Background
Triptolide, an extract from the Chinese herb Tripterygium wilfordii , has shown anticancer activity in vitro and in vivo. In our present study, we aimed to investigate its antitumor effects by examining proliferation, migration, and invasion and the potential mechanism of autophagic induction in lung cancer cells.
Methods
An MTT assay was used to measure triptolide-mediated inhibition of Lung adenocarcinoma (LUAD)cell (A549 and NCI-H1299) viability. Colony formation, EdU, migration and invasion assays were used to examine the effects of triptolide on the proliferation, migration and invasion of lung cancer cells. Western blot analysis was used to examine the expression of various related proteins. Immunofluorescence assays were used to examine the protein expression of LC3B. Reverse transcription-quantitative polymerase chain reaction (RT–qPCR) was used to examine the mRNA levels of MYC and LIF. Bioinformatics analysis (KEGG, etc.) was used to reveal the pathways that are regulated by triptolide.
Results
Triptolide inhibits proliferation, migration and invasion and induces autophagy in A549 and NCI-H1299 LUAD cells. Inhibition of autophagy can reverse its inhibitory effects.
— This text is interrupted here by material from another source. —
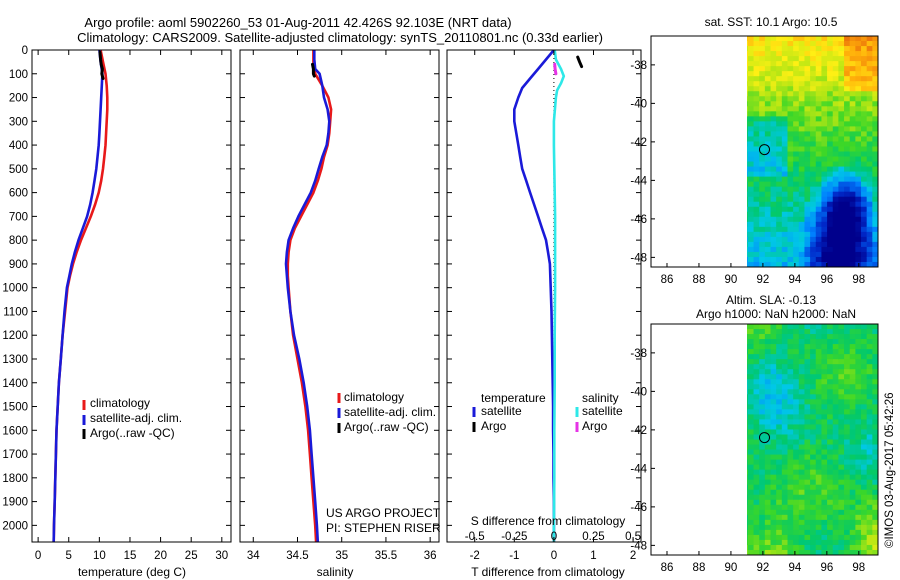 This screenshot has height=580, width=900. Describe the element at coordinates (826, 568) in the screenshot. I see `map-lon-tick-label: 96` at that location.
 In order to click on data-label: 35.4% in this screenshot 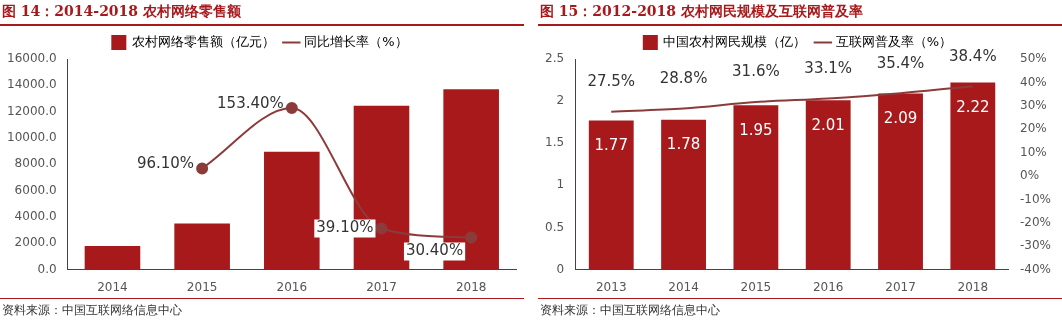, I will do `click(900, 62)`.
Moreover, triptolide impaired lung cancer cell proliferation, migration and invasion through the JAK-STAT signaling pathway.
Conclusion
Triptolide attenuated proliferation, migration and invasion in LUAD cells through autophagy initiation resulted in the JAK-STAT signaling pathway. Triptolide has the potential to be an alternative therapeutic agent for lung cancer.